Son Directeur général, Gerd Götz, a par ailleurs tenu a recentré le débat sur ce qui constitue selon lui l’enjeu majeur, à savoir la surcapacité de l’aluminium à l’échelle mondiale, engendrée par des aides gouvernementales non équitables. La solution au problème de surcapacité chinois ne pourra être trouvée selon lui qu’à travers une concertation mondiale en présence des Etats-Unis et de la Chine.

A l’opposée de la stratégie américaine, les observateurs européens ont identifié plusieurs voies possibles pour dissuader toute pratique déloyale et établir des règles d’échange équitables. Cela pourrait passer par une réforme de l’OMC, qui viserait notamment à renforcer ses compétences en matière de lutte contre le dumping afin de défendre plus efficacement les intérêts de la filière européenne. Une issue qui suppose d’une part que les Etats-Unis renoncent à tenter de réguler le marché en prenant des sanctions à l’encontre des autres Etats et d’autre part, que la Chine cesse son double discours. Rien n’est moins sûr.

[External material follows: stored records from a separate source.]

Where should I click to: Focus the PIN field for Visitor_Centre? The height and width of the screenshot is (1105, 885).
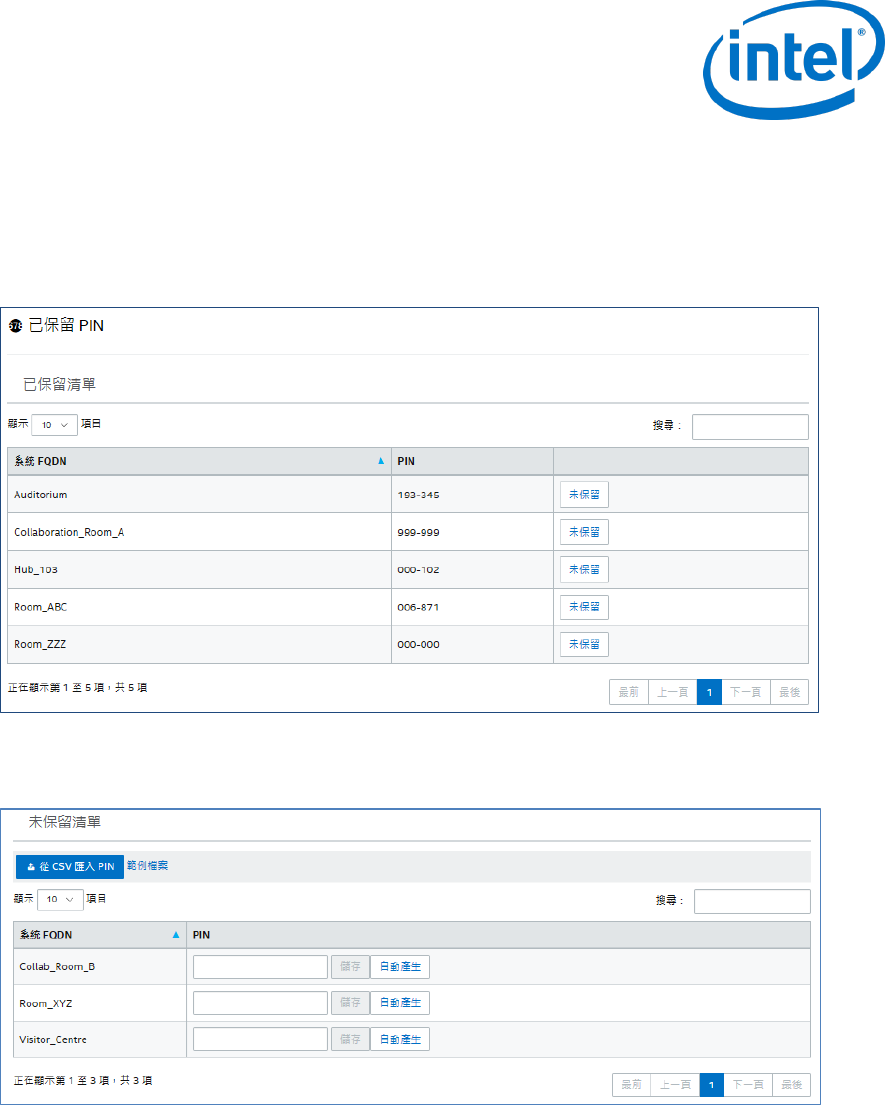point(260,1039)
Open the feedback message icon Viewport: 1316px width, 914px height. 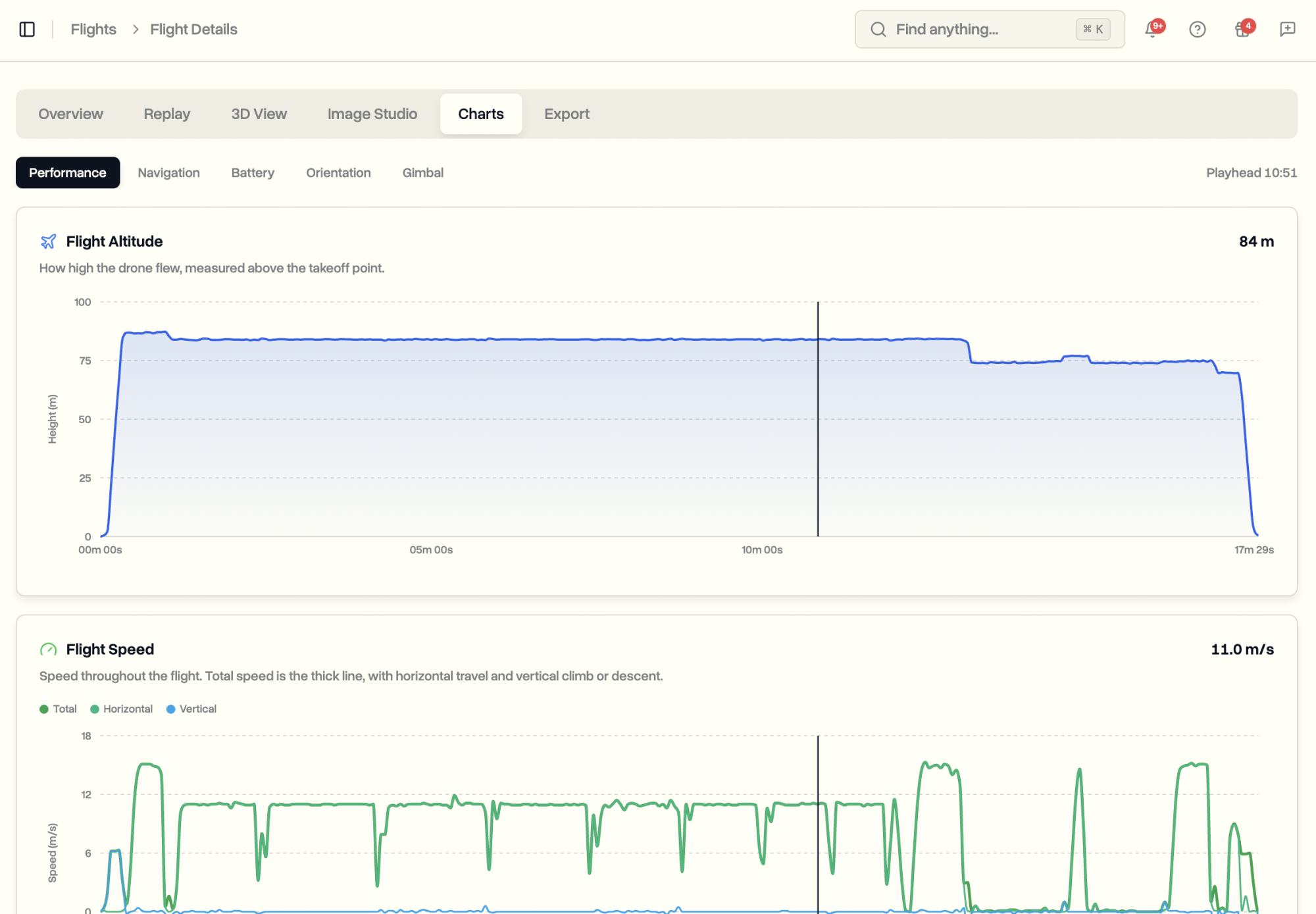point(1288,29)
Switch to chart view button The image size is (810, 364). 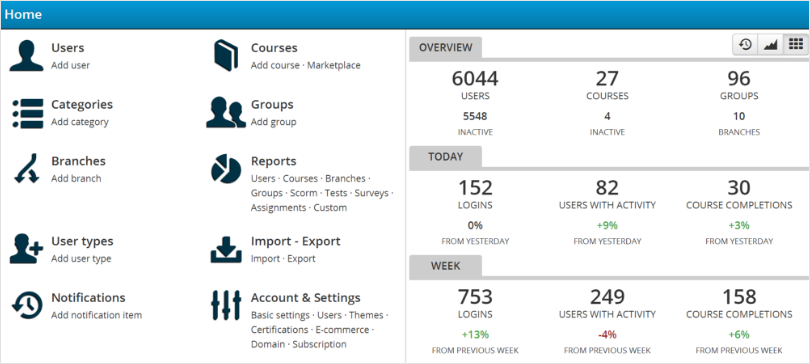pos(770,45)
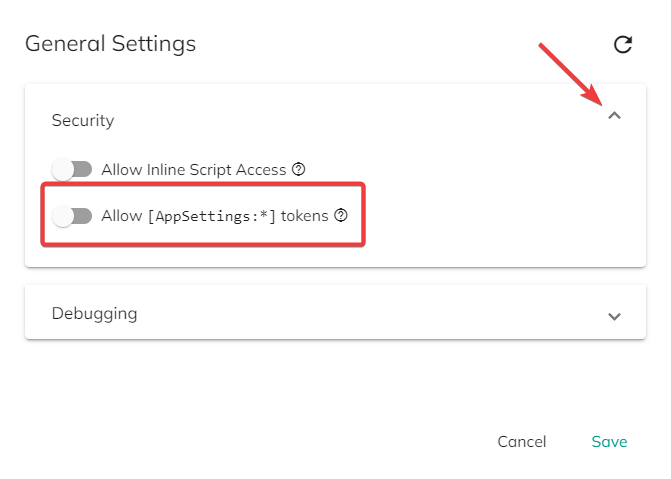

L’affaire Huawei en cours cristallise une nouvelle fois les divergences de vision entre les Etats-Unis et l’Europe quant à l’attitude à adopter vis-à-vis de la Chine. Deux approches distinctes sont dos à dos : celle de l’endiguement défendue par Donald Trump, et celle de l’engagement, en lien avec une révision de l’OMC, portée par l’Europe.